YOUR GOAL:
Within the records below, find the line containing "Image resolution: width=206". Reproduce it and each line after it exactly, and nothing else.

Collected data
* * * * *

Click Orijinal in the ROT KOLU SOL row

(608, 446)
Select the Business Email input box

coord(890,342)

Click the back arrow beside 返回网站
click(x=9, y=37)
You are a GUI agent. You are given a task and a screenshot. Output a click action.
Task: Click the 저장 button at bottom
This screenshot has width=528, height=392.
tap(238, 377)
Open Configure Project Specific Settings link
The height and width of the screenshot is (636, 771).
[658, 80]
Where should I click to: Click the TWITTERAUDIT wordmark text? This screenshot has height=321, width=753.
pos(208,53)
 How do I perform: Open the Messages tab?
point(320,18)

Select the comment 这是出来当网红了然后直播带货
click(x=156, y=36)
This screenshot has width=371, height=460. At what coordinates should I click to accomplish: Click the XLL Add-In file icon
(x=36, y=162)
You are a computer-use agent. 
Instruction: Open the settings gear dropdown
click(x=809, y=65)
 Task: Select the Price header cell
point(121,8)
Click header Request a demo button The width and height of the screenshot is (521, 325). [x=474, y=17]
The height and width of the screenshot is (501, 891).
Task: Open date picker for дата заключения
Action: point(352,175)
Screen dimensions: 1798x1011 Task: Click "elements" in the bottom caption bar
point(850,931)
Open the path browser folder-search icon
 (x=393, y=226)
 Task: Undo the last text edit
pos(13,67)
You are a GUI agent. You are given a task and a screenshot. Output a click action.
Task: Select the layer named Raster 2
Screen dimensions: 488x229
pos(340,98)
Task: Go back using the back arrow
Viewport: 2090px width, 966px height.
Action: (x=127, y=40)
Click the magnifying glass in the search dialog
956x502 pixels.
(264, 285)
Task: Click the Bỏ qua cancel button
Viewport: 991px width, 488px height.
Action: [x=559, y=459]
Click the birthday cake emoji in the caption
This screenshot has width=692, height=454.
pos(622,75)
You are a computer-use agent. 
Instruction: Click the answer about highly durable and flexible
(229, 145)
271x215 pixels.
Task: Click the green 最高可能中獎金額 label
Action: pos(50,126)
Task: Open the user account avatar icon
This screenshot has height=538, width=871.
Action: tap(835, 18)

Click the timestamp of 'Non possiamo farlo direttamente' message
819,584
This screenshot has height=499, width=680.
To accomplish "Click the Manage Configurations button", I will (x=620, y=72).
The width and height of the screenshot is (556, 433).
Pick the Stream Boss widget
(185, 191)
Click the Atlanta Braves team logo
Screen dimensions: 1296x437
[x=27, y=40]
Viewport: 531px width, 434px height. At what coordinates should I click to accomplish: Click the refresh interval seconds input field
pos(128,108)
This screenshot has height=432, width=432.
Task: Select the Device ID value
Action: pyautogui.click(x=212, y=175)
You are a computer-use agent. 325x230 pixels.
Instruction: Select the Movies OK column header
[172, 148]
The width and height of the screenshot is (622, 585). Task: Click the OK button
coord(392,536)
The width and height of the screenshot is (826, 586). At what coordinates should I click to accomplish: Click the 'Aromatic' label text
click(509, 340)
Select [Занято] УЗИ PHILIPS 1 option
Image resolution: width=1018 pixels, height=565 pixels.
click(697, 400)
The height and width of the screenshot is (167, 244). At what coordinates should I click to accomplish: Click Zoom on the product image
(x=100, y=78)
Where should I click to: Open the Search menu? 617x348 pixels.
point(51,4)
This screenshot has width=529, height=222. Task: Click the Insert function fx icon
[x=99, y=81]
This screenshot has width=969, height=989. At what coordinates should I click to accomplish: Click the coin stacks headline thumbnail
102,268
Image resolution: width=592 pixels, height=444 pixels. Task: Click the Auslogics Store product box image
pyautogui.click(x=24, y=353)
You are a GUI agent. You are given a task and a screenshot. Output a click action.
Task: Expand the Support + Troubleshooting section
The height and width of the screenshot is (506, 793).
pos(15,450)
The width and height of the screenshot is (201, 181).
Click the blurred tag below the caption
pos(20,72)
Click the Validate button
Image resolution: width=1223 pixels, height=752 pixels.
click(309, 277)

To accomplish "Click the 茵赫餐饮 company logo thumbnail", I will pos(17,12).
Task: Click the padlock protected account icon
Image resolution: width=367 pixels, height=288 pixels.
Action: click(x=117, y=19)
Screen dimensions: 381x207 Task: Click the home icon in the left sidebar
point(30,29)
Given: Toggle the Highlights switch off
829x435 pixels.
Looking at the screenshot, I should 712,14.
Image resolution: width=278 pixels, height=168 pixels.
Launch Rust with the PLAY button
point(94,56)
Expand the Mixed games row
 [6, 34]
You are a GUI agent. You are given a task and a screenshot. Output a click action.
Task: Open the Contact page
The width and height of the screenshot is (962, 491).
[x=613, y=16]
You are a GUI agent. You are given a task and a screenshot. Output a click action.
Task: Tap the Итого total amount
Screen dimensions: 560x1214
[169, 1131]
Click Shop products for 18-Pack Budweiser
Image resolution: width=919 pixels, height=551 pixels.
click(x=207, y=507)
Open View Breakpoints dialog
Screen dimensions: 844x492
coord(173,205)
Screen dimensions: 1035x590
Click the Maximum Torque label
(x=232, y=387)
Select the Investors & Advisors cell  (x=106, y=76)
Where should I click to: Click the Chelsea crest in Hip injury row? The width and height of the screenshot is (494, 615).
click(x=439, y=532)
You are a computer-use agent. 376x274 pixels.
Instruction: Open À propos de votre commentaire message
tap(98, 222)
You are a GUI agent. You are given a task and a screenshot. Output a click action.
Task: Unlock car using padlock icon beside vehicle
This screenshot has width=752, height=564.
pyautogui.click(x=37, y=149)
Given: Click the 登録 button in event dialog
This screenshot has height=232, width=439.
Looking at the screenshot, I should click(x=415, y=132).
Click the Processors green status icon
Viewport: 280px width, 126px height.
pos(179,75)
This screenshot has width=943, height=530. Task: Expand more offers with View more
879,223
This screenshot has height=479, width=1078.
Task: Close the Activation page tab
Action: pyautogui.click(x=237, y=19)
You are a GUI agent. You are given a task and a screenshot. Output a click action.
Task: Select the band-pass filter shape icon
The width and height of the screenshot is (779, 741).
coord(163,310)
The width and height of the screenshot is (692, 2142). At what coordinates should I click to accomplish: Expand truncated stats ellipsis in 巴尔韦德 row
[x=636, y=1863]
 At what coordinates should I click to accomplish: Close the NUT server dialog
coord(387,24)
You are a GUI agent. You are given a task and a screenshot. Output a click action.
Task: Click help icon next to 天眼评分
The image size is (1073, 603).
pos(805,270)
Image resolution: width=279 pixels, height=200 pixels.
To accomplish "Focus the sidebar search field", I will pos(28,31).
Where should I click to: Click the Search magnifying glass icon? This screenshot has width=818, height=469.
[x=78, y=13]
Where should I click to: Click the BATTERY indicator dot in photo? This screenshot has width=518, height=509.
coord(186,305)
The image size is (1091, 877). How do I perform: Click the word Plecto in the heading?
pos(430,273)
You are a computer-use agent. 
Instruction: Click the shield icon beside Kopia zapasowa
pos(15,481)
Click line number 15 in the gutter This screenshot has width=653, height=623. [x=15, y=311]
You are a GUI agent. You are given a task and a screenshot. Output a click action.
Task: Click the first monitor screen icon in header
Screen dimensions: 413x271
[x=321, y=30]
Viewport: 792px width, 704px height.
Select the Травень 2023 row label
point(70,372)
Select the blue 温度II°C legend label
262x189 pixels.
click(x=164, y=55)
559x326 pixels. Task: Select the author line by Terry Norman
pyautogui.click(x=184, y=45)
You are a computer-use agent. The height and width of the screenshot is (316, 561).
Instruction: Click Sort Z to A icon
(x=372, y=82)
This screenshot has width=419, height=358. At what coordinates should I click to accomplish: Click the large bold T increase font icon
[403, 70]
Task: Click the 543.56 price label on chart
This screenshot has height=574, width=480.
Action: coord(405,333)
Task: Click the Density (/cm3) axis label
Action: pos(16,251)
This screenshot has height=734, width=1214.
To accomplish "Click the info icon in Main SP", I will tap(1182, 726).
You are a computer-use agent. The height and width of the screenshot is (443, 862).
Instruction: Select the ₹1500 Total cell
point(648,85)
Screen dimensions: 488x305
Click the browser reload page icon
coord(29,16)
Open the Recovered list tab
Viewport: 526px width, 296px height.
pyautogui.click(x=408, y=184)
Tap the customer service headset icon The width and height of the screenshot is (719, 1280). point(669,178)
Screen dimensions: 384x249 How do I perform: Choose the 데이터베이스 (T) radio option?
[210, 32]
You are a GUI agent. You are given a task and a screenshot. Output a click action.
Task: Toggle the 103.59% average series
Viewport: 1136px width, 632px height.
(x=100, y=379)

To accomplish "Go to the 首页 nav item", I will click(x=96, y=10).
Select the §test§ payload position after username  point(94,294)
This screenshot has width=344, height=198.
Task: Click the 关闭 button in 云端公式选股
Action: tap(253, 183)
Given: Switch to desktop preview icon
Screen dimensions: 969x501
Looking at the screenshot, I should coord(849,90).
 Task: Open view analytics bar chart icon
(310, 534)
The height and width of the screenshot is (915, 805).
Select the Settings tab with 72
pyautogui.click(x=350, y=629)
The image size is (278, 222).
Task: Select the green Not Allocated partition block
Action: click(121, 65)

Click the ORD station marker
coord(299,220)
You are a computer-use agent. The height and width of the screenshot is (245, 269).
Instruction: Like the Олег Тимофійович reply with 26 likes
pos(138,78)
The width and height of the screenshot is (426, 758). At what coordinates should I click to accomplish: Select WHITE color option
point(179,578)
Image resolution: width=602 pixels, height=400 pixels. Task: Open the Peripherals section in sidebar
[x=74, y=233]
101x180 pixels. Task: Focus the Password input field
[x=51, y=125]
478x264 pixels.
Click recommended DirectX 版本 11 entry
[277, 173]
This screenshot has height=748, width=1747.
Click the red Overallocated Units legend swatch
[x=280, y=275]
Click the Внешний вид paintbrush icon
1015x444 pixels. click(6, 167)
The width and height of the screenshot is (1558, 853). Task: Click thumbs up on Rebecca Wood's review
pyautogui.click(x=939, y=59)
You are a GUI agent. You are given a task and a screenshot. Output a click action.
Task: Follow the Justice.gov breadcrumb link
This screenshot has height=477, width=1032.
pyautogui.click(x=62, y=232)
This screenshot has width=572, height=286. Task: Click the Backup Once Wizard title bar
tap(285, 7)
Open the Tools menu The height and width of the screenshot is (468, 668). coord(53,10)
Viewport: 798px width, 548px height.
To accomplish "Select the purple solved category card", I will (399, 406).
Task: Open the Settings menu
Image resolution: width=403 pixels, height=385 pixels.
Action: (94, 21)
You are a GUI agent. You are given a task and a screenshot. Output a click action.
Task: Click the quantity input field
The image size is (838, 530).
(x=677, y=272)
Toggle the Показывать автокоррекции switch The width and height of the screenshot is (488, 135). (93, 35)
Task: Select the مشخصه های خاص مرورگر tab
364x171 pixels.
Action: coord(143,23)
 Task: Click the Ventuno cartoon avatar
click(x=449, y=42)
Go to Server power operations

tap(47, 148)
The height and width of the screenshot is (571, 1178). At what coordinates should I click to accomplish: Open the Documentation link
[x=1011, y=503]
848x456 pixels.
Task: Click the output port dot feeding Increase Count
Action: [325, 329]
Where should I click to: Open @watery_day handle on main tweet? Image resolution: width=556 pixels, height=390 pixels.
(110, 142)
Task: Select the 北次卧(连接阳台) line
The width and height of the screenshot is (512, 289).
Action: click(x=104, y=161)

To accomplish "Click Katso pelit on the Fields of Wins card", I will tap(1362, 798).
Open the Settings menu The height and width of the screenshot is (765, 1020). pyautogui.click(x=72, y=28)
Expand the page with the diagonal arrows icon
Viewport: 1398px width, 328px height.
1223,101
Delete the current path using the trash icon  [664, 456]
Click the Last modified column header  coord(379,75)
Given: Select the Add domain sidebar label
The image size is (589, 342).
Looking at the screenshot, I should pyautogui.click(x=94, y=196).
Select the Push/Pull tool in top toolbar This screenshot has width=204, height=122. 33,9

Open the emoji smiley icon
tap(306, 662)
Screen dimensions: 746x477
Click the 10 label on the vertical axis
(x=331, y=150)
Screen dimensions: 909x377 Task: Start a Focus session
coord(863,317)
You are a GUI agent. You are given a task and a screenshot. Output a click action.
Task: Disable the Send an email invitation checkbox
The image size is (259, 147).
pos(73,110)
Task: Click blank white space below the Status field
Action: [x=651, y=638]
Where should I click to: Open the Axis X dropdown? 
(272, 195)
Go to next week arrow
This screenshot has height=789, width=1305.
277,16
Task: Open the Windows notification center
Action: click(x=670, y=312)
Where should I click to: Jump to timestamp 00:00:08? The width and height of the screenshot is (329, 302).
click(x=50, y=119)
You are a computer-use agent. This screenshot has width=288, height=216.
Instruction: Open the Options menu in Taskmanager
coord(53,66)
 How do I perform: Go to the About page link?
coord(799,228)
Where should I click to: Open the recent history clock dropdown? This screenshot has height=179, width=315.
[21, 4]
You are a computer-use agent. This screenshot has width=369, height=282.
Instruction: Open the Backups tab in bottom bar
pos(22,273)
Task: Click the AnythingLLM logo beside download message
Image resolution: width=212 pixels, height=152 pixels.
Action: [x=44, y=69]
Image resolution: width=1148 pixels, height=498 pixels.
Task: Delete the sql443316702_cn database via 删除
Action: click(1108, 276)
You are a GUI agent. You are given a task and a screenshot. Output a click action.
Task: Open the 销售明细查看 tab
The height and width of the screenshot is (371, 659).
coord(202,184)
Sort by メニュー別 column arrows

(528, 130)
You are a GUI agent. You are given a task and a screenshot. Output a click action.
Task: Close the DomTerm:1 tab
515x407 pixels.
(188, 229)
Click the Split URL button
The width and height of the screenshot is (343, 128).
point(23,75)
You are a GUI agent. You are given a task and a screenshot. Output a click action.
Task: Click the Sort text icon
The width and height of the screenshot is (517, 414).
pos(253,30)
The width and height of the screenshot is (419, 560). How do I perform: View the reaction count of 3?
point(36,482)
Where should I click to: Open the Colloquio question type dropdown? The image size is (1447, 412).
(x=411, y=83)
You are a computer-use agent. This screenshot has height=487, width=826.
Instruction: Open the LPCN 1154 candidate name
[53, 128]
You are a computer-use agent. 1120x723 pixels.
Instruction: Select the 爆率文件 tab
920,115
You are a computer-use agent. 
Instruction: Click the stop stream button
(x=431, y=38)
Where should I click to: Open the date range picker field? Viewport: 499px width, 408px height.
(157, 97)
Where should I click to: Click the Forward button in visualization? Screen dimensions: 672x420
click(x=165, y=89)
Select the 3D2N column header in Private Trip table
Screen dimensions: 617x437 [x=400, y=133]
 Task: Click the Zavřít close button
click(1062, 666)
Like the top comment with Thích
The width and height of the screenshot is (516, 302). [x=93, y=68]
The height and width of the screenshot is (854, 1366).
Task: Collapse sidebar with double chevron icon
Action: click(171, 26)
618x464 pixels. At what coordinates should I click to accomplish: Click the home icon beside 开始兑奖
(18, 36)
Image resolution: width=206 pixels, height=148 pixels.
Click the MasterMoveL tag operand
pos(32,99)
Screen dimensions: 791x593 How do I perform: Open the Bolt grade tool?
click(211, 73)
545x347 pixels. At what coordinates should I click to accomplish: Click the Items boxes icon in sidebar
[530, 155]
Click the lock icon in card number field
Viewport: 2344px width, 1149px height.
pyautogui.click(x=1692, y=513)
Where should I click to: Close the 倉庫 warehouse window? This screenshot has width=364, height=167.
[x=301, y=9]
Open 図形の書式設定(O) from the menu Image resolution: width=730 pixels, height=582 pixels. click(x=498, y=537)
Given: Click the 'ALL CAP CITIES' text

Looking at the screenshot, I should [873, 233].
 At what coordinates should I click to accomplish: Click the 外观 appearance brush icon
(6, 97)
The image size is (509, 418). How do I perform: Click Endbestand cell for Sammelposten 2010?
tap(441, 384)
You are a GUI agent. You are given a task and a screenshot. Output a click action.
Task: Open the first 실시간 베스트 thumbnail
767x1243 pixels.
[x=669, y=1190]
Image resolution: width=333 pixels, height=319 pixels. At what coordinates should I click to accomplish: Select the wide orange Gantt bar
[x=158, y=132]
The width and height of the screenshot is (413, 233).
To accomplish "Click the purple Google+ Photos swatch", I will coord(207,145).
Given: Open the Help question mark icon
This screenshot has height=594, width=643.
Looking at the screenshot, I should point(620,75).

* * * * *

RESULT FOR THIS TASK:
Image resolution: width=206 pixels, height=148 pixels.
Click the MasterMoveL tag operand
pos(32,99)
Screen dimensions: 791x593 How do I perform: Open the Bolt grade tool?
click(211, 73)
545x347 pixels. At what coordinates should I click to accomplish: Click the Items boxes icon in sidebar
[530, 155]
Click the lock icon in card number field
Viewport: 2344px width, 1149px height.
pyautogui.click(x=1692, y=513)
Where should I click to: Close the 倉庫 warehouse window? This screenshot has width=364, height=167.
[x=301, y=9]
Open 図形の書式設定(O) from the menu Image resolution: width=730 pixels, height=582 pixels. click(x=498, y=537)
Given: Click the 'ALL CAP CITIES' text

Looking at the screenshot, I should [873, 233].
 At what coordinates should I click to accomplish: Click the 外观 appearance brush icon
(6, 97)
The image size is (509, 418). How do I perform: Click Endbestand cell for Sammelposten 2010?
tap(441, 384)
You are a GUI agent. You are given a task and a screenshot. Output a click action.
Task: Open the first 실시간 베스트 thumbnail
767x1243 pixels.
[x=669, y=1190]
Image resolution: width=333 pixels, height=319 pixels. At what coordinates should I click to accomplish: Select the wide orange Gantt bar
[x=158, y=132]
The width and height of the screenshot is (413, 233).
To accomplish "Click the purple Google+ Photos swatch", I will coord(207,145).
Given: Open the Help question mark icon
This screenshot has height=594, width=643.
Looking at the screenshot, I should point(620,75).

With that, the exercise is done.